• _THE TASK_: Write out the data exactly as given, dropping every picture.

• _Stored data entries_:
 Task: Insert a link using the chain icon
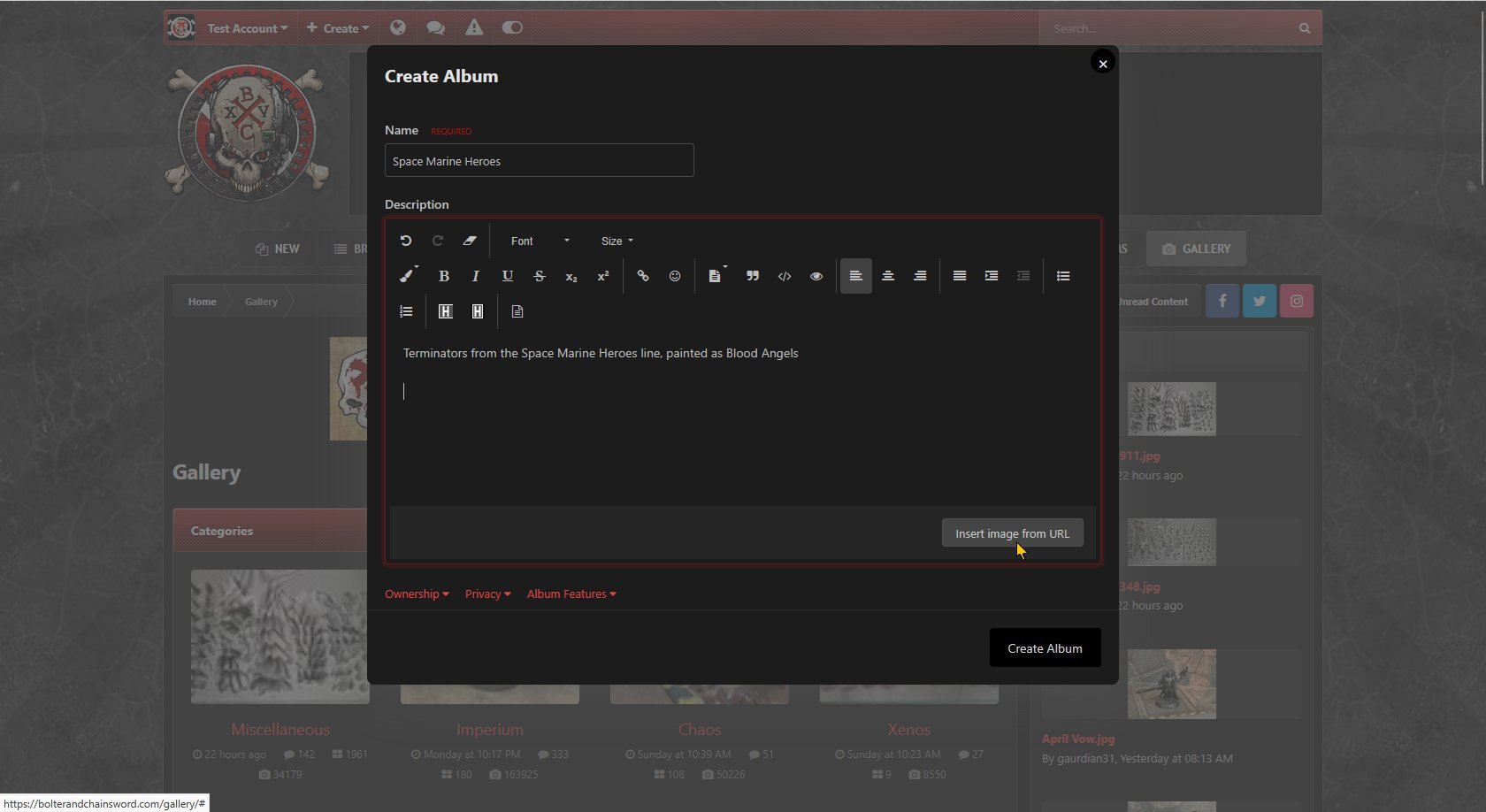click(643, 276)
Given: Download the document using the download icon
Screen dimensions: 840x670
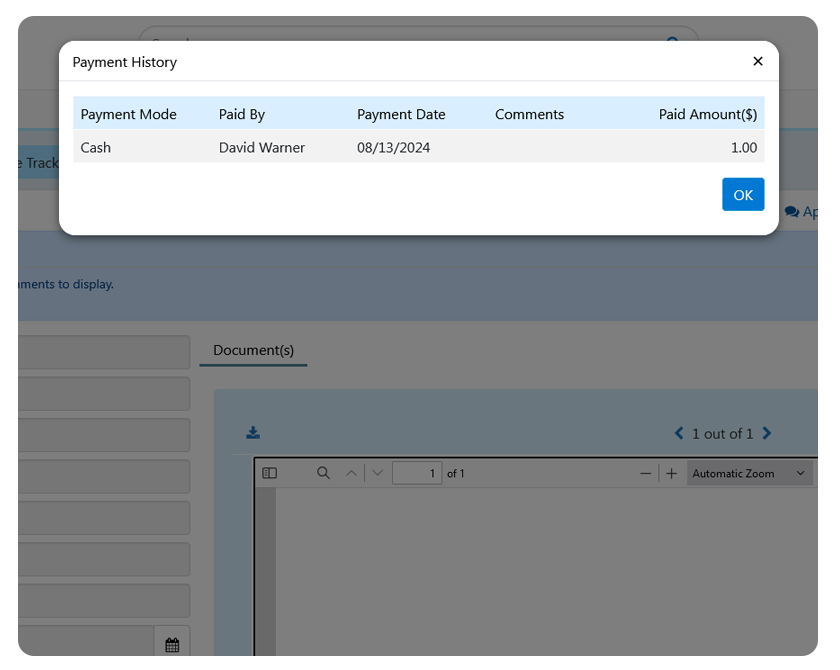Looking at the screenshot, I should [x=253, y=433].
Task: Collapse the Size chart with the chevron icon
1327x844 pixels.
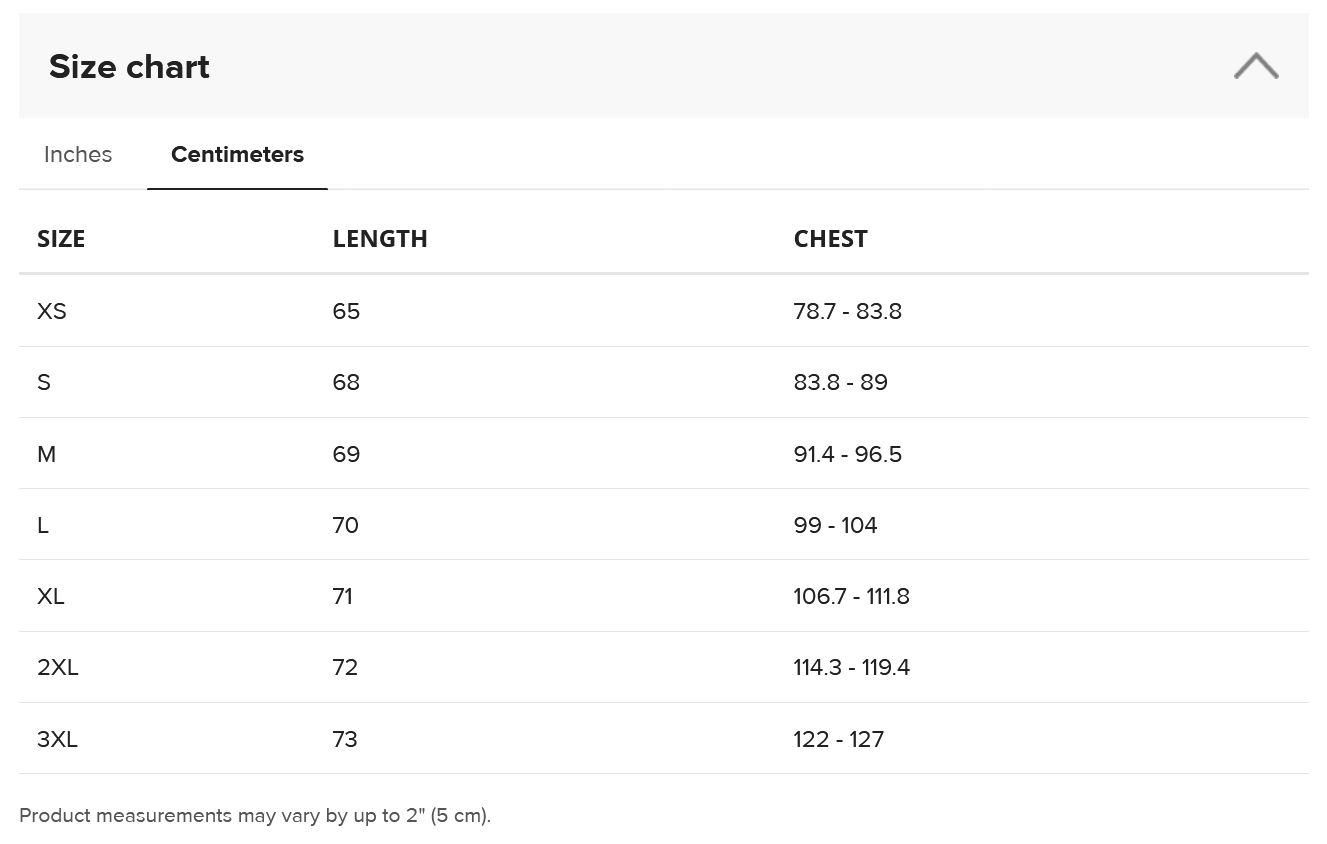Action: tap(1256, 66)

• _ANSWER FOR THE TASK_:
 Task: Insert a link using the chain icon
click(643, 276)
Given: Download the document using the download icon
Screen dimensions: 840x670
Looking at the screenshot, I should [x=253, y=433].
Task: Collapse the Size chart with the chevron icon
1327x844 pixels.
Action: tap(1256, 66)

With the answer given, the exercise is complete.